Arms and Interventions

Arm Intervention/Treatment
Experimental: Frontline Arm

Safety Phase: Patients with newly diagnosed HLH will receive ruxolitinib PO or NGT, dexamethasone, PO or IV and etoposide IV. Expansion Phase: Patients with newly diagnosed HLH treatment will begin with ruxolitinib PO or NGT at the MTD dose. Dexamethasone will be administered PO or IV. Etoposide IV will be added based on disease response.

Drug: Ruxolitinib
Given orally (PO) or per nasogastric tube (NGT) twice a day for 8 weeks
Other Names:
  • Jakafi®
  • Drug: Dexamethasone
    Given intravenously (IV) or orally (PO) twice a day for 8 weeks
    Other Names:
  • Decadron®
  • Hexadrol®
  • Dexone®
  • Dexameth®
  • Drug: Etoposide
    Given intravenously (IV) once a week for 8 weeks
    Other Names:
  • Etoposide Phosphate
  • VePesid®
  • Etopophos®
  • VP-16
  • Experimental: Salvage Arm

    Patients with relapsed/refractory HLH will receive ruxolitinib PO or NGT and dexamethasone PO or IV. Etoposide IV will be added based on disease response.

    Drug: Ruxolitinib
    Given orally (PO) or per nasogastric tube (NGT) twice a day for 8 weeks
    Other Names:
  • Jakafi®
  • Drug: Dexamethasone
    Given intravenously (IV) or orally (PO) twice a day for 8 weeks
    Other Names:
  • Decadron®
  • Hexadrol®
  • Dexone®
  • Dexameth®
  • Drug: Etoposide
    Given intravenously (IV) once a week for 8 weeks
    Other Names:
  • Etoposide Phosphate
  • VePesid®
  • Etopophos®
  • VP-16
  • Outcome Measures

    Primary Outcome Measures

    1. Complete Response (CR)/Complete Response with Incomplete Hematologic Recovery (CRi) [8 weeks]

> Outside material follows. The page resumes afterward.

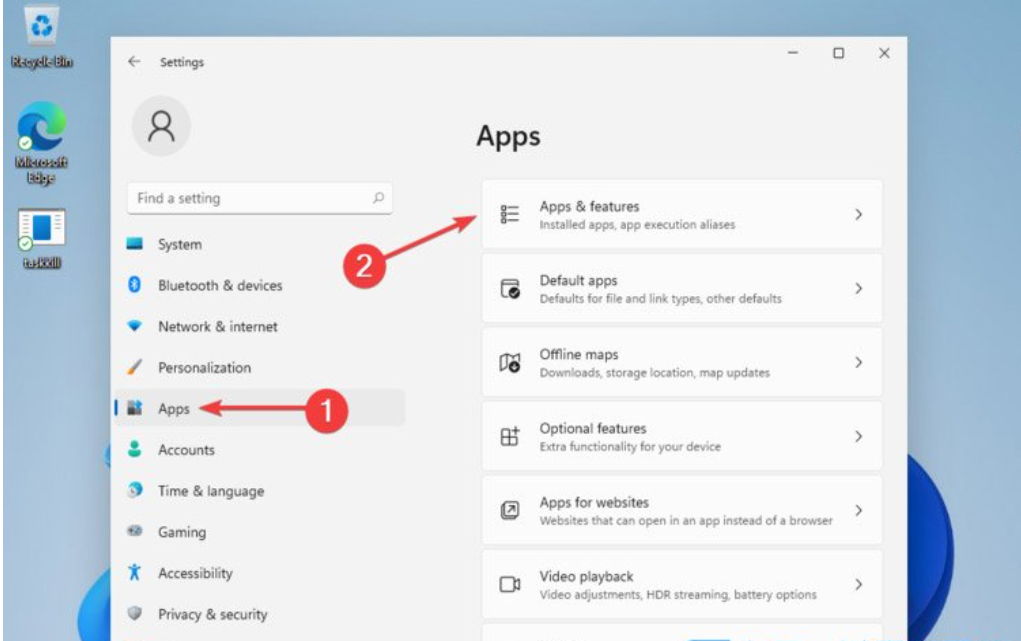This screenshot has width=1021, height=641.
Task: Select System in the sidebar
Action: coord(179,244)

      Will be reported as number and percentage of patients meeting CR/CRi criteria at the end of 8 weeks of therapy

    2. Adverse events (AEs) associated with the ruxolitinib-containing regimen [up to 8 weeks]

      Cumulative incidence will be estimated by the Kalbfleisch-Prentice method for severe toxicities that lead to morbidity and mortality.

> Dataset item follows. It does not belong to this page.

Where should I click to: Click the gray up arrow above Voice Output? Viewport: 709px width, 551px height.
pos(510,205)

    3. Adverse events (AEs) associated with the ruxolitinib-containing regimen [up to 1 year after diagnosis]

      Cumulative incidence will be estimated by the Kalbfleisch-Prentice method for severe toxicities that lead to morbidity and mortality.

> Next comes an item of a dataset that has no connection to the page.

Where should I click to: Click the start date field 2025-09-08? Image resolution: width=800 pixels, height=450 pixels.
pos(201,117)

    Secondary Outcome Measures

    1. Overall Response (CR/CRi plus Partial Response [PR])) [8 weeks]

      Will be reported as number and percentage/proportion of patients meeting response (CR/CRi plus PR) criteria at the end of 8 weeks of therapy

    2. Survival to eight weeks [8 weeks]

      The proportion (probability) of patients surviving to the end of 8 weeks will be estimated by sample proportions along with the 95% exact binomial CIs in the Frontline and Salvage Arms, respectively.

    3. Survival to allogeneic hematopoietic stem cell transplantation (HSCT) in patients for whom an allogeneic HSCT is planned [up to 1 year]

      The proportion (probability) of surviving to HSCT will be estimated by sample proportions along with 95% exact binomial CIs in the Frontline and Salvage Arms, respectively.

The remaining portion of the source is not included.